Looking back on it now, I wish I could say that in Sixth Form my main reason for applying to university was to tell people about my faith and to take the three years to run towards Jesus with all I had. But really, it was the stories of what other people had said university was like that made me want to go. I was so ready for the freedom. Being able to choose what and who you invest your time in, the constant parties and the amazing social life, the independence of not having to tell your parents where you are all the time and most importantly the holidays. Sixth former me was so ready to live that life. Although I was brought up Catholic, I was someone who put God in a box, and I had no intention of exploring my faith or attending mass whilst at uni. I was ready to leave the whole ‘Catholic’ thing behind, but God had different plans.
During first year, I struggled a lot. There were some real low points, a combination of homesickness, not enjoying my course and a total lack of real friendships and conversations. This all led me to deciding to drop out of uni at Christmas and move back home. I had a real desire for community, for authentic friendships, to spend time on things that I felt were meaningful… and I just wasn't finding that at uni. However, over the holidays I felt convicted to go back, so instead of dropping out, I decided to persevere on and in my struggle, lean on God more and more.
Without realising I started turning to prayer, I would attend mass for myself without my parents forcing me and I found something special in the Catholic society. Whenever I lacked peace I would find it in the chapel, whenever I lacked a sense of community I would find it in the Sunday night social, whenever I felt homesick I would find my home in the chaplaincy. Suddenly the thing I had wanted to leave behind the most, was the thing that was carrying me, and slowly my faith started to become more and more prominent, I started to explore it more, it became something I chose. I found that my heart was most at home when I was sharing my faith, when I was talking about Jesus to my flat mates and friends. God was asking me to respond to a call to live a life of radical faith whilst at university, to be a missionary disciple, to simply love those he sent me.
During second year, I realised that being Catholic and being a student were not incompatible. Jesus would have be in the societies, Jesus would be at the pre- drinks talking to students. Jesus would give glory to the father by putting in effort in studying and therefore Jesus was not calling me to separate myself from students who didn’t know him, or to live in a Catholic bubble, but instead to invest in the students who didn’t know him and love them radically.
God sent me some beautiful girls in second year to live with, they pretty much carried me through and turned out to be my best friends. But they didn’t know Jesus, and they had preconceptions about what Catholicism was about. My heart really desired for them to know him and slowly God equipped me to talk about my faith with them and to simply serve them. I failed on many occasions, but I have some pretty incredible stories of seeing God move in them.
I remember one Valentine’s day I left them all a Valentine’s day card on the side of the kitchen counter. I simply wrote a message to them saying what I saw in them and prayed for a Bible verse for each of them and left an open invitation next to the cards to a Youth 2000 weekend, a few hours later all six of them had turned up to the retreat. God really started to move in them because of prayer, they would come to mass to seek the peace if gave me, they would ask for prayer, they would ask questions and be open to the answer. One came to Alpha, and one even put a picture of the pope in her room. I became known as the ‘fun, normal Catholic around campus’, and by the end of the year my flat mates feelings could be summed up in one simple comment, ‘This whole Jesus thing is alright you know El.’

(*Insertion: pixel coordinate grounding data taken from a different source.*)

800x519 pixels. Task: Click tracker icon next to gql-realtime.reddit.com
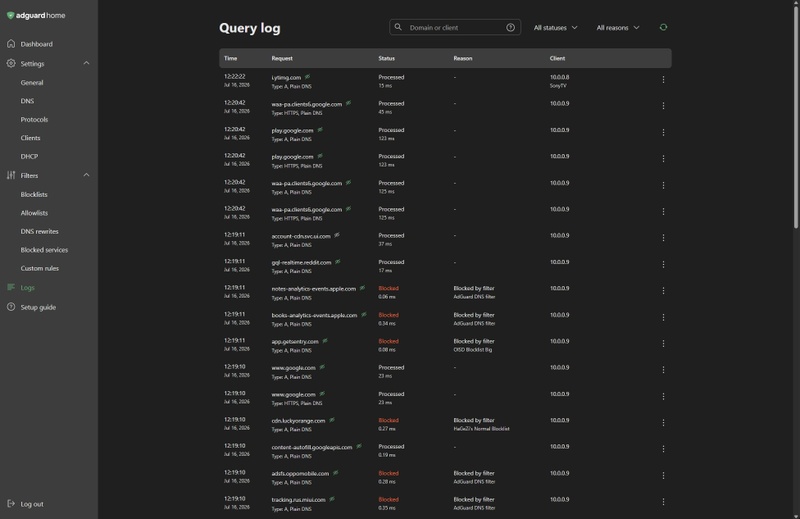click(338, 262)
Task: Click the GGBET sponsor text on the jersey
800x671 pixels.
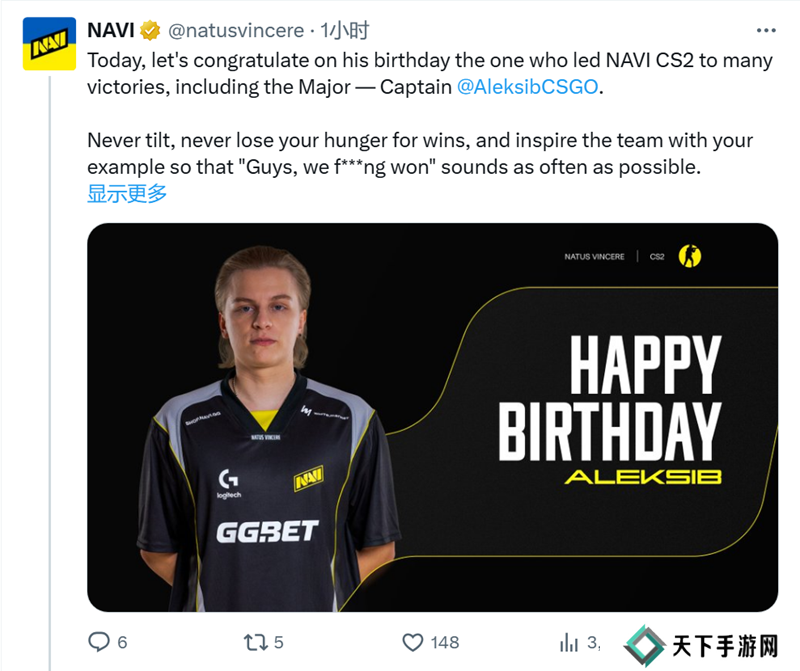Action: click(x=267, y=531)
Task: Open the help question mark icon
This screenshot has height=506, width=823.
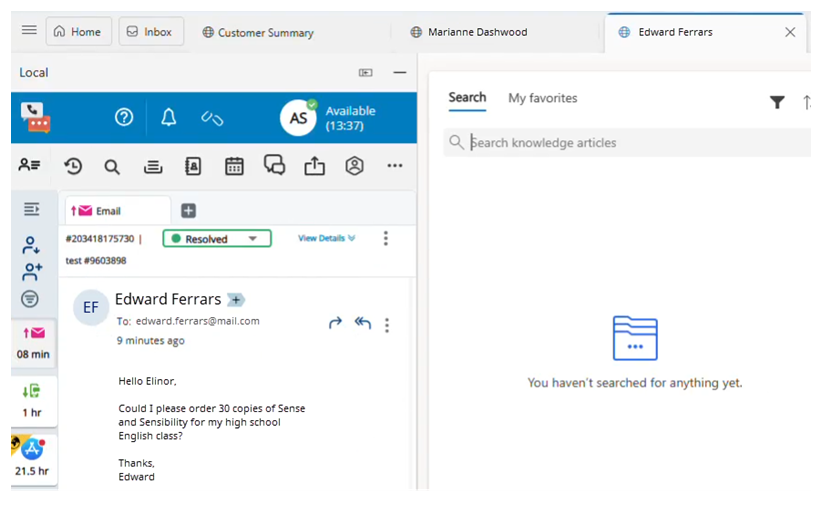Action: pos(124,117)
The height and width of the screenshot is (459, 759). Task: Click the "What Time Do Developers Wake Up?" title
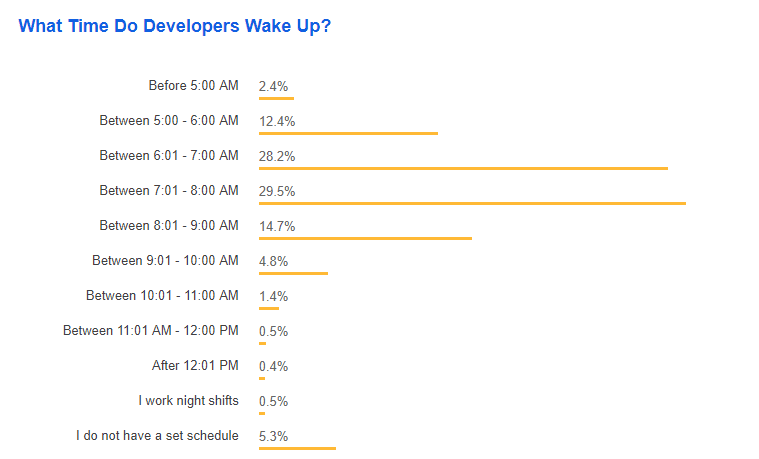[175, 26]
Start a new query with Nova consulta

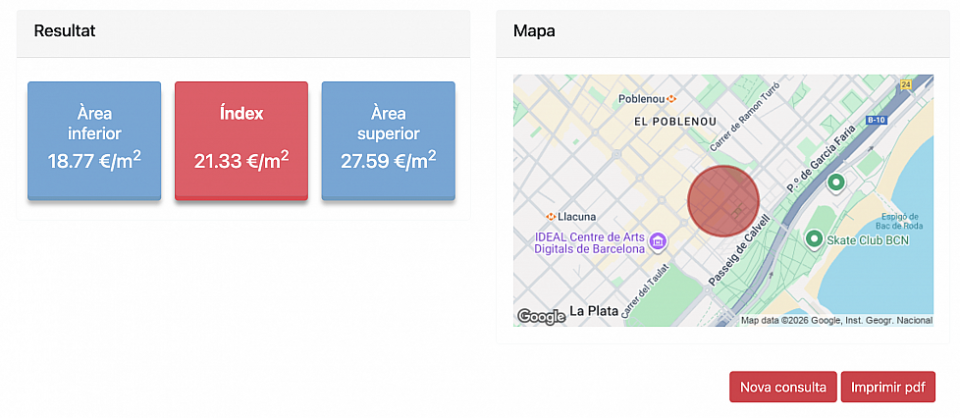(782, 386)
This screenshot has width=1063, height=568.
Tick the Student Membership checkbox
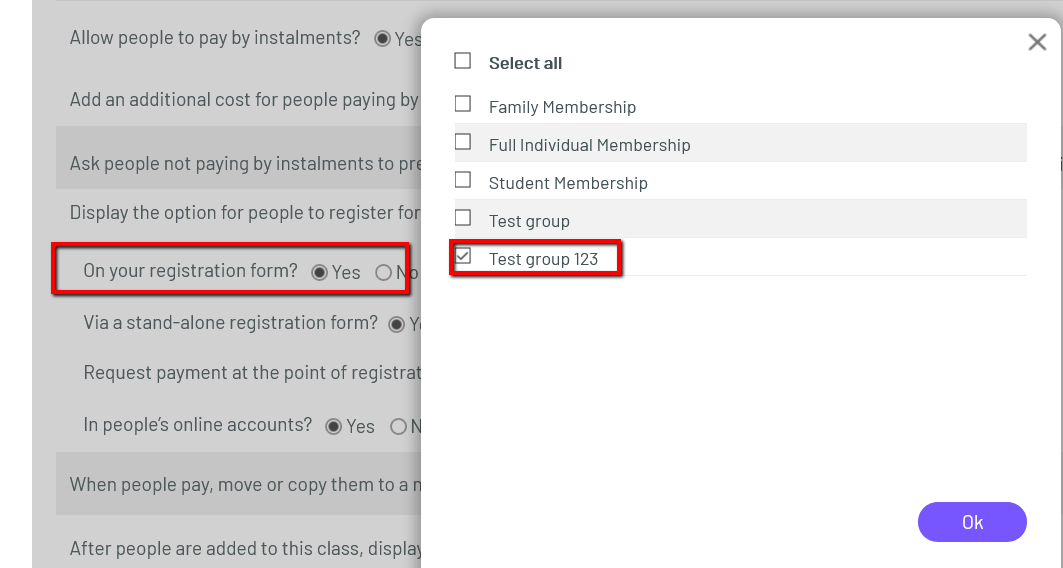pyautogui.click(x=462, y=180)
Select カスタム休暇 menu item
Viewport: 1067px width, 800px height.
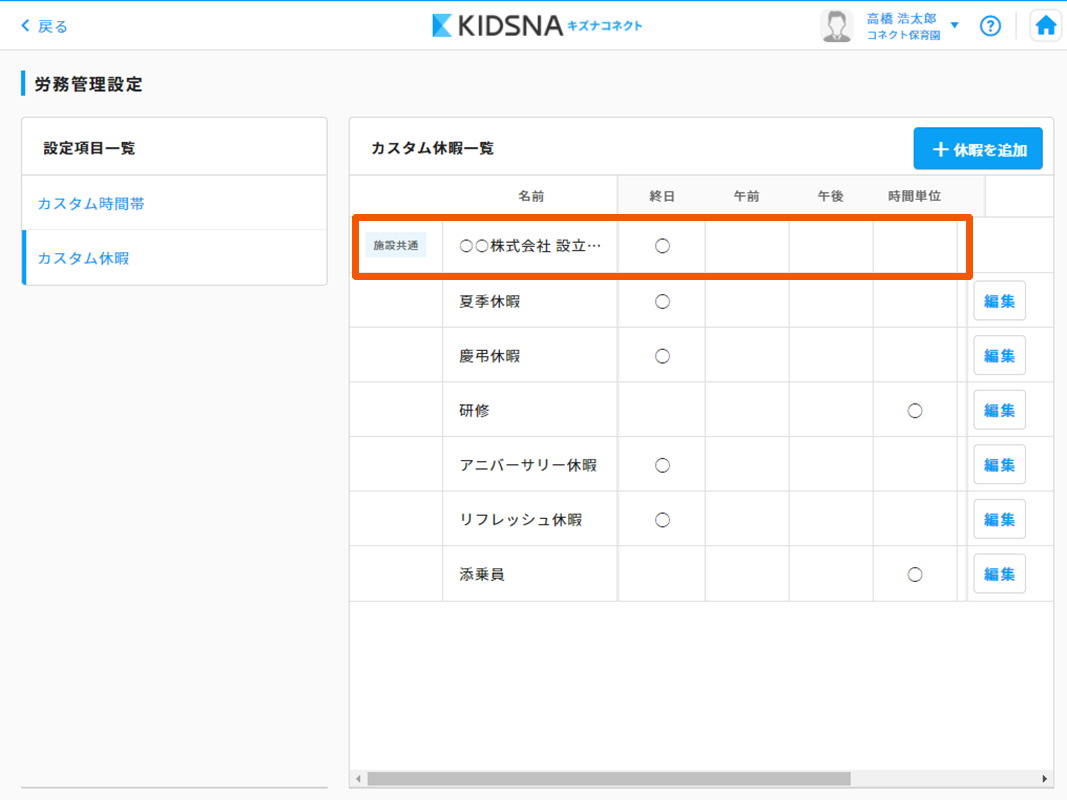(83, 258)
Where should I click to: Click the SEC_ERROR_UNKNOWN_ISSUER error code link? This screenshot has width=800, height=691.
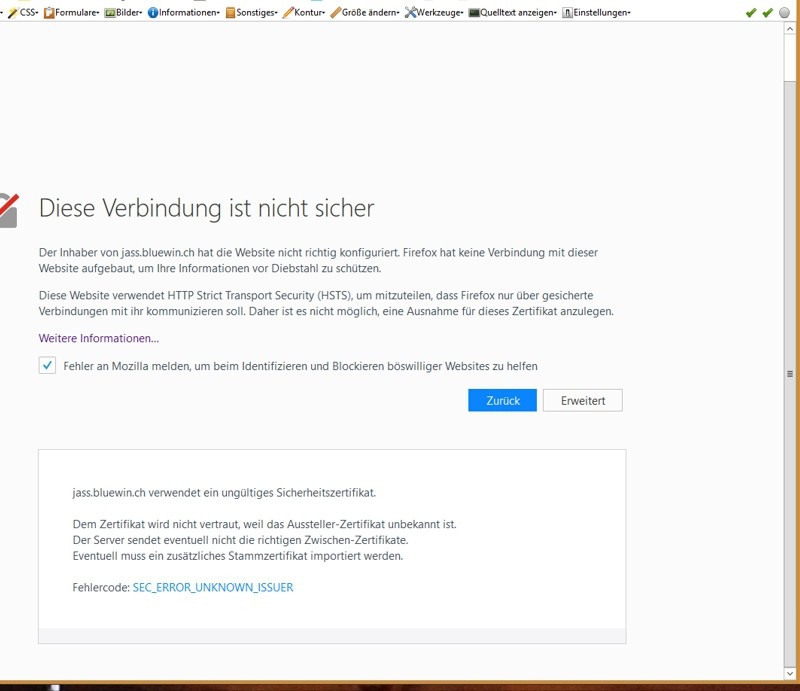213,588
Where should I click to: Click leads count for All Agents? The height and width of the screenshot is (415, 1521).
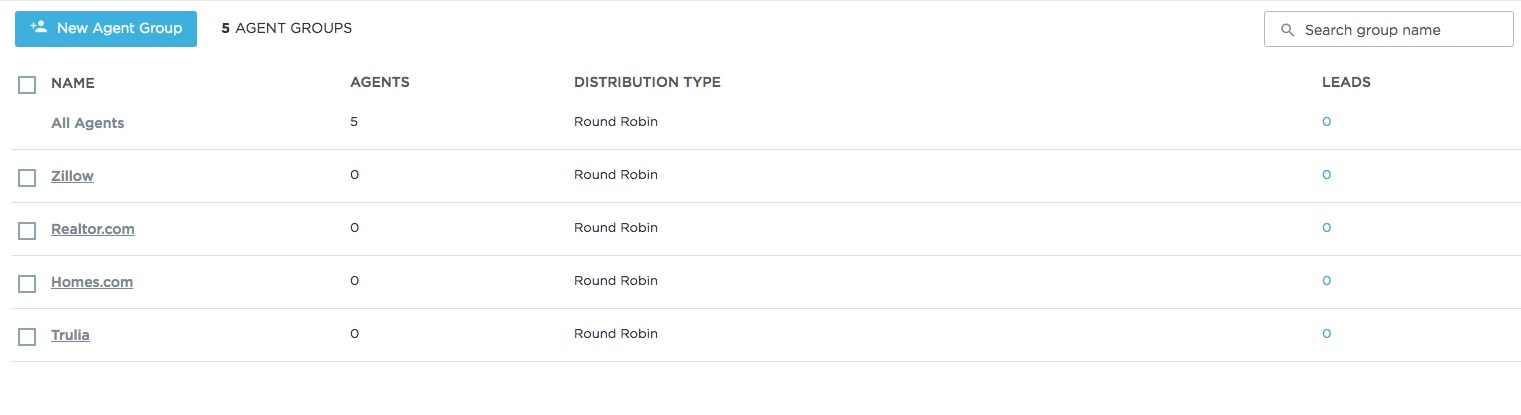point(1326,122)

Even in third year when I was ill most of term, unable to be the missionary I desired, God still powerfully moved. God sent me some more beautiful girls to live with and these girls served me in my sickness like no other; I saw Jesus in all of them. Even though these girls didn’t identify with a faith, they became the ones leading me back to Him, because they saw the peace and happiness He brought me. When I was angry, they would drive me to the chaplaincy, when I was in hospital they packed my rosary beads and Bible for me. I realised that Jesus could speak to me through anyone, that he could serve me through anyone and that being a missionary wasn’t all about my acts. It was simply about loving those around you, praying for them, and watching as God moves mountains and performs miracles.
God has a plan for your time at university. He has given you time to work out the identity he has given you, to discover things you didn’t realise you loved, to meet incredible people, to go on lots of adventures and to have fun! If God has called you to university, that is your vocation, to be a student and in that to give glory to him by loving those around you. Every university student is called to live a life of mission, to be modern day disciples to be leaders of this generation and to change your campuses for the better. You might not feel equipped, I certainly didn’t and dealt with a lot of fear, but it was all worth it. For the glimmers of hope, for those rare special conversations and for the times I was blessed to see God move. My university experience was a beautiful story of not only hardship and struggle, but of God forming me into the person he wanted me to be.
Will you let him do the same for you?